### REQUIRED WORK
All that is needed is each line of the entries holding the word "will", copied as it stands.

Collected data:
☆ ☆ ☆ ☆ ☆
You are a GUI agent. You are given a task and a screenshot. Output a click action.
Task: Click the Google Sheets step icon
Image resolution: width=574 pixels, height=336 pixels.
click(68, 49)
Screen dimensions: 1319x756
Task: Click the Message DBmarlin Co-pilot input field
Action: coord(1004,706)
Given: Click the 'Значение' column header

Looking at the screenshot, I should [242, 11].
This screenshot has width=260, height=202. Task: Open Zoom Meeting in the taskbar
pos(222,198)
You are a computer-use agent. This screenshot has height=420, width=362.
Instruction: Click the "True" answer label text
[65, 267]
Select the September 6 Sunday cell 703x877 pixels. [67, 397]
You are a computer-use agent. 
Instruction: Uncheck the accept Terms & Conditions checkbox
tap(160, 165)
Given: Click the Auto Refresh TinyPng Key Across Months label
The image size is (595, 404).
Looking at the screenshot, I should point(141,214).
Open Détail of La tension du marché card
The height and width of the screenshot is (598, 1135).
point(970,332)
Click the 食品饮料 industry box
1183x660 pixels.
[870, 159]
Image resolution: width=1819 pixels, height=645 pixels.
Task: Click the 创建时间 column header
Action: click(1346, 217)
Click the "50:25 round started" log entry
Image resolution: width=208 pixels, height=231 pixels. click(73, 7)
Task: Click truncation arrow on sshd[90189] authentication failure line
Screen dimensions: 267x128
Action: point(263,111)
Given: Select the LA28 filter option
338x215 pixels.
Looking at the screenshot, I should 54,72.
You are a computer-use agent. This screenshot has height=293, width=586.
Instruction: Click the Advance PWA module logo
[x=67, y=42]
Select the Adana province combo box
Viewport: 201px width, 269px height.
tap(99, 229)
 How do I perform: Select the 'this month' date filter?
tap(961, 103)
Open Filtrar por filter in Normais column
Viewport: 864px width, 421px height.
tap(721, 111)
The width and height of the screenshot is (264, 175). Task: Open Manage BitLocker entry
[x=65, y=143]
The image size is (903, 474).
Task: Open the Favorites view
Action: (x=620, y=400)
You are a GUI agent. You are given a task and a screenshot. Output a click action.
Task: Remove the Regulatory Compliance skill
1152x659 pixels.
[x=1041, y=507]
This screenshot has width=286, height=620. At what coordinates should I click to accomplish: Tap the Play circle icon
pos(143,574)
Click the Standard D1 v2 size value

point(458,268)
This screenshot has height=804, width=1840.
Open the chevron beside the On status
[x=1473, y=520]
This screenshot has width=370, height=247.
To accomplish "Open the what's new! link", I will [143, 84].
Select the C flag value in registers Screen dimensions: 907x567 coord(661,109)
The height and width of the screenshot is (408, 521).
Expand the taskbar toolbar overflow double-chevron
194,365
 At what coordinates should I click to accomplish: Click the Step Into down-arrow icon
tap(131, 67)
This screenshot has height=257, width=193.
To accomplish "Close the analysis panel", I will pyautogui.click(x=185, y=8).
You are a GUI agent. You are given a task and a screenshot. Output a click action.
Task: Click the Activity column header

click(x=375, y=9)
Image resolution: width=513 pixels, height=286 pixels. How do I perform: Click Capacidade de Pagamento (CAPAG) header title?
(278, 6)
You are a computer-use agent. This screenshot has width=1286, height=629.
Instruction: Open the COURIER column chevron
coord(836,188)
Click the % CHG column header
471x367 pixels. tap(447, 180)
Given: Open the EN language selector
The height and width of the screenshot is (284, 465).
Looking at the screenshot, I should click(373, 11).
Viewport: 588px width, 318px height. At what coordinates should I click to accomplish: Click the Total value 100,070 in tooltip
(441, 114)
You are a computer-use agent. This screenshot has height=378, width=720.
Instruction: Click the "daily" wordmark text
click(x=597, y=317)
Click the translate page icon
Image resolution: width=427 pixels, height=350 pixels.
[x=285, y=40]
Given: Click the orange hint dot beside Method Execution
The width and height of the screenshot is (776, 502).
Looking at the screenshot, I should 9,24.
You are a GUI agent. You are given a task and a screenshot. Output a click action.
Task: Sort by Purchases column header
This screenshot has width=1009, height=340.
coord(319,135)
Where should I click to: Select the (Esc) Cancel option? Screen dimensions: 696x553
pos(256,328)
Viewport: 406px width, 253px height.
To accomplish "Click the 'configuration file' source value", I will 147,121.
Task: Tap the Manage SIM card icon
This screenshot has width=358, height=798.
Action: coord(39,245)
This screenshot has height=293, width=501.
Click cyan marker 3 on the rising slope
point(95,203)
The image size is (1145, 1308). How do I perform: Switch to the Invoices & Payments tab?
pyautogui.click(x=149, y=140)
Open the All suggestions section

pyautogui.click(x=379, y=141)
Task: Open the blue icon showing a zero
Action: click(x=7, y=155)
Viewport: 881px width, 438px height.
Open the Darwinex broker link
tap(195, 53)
☆ ☆ ☆ ☆ ☆
### SOLVED EXERCISE
To accomplish "Open the what's new! link", I will [143, 84].
To accomplish "Close the analysis panel", I will pyautogui.click(x=185, y=8).
To accomplish "Click the 'configuration file' source value", I will 147,121.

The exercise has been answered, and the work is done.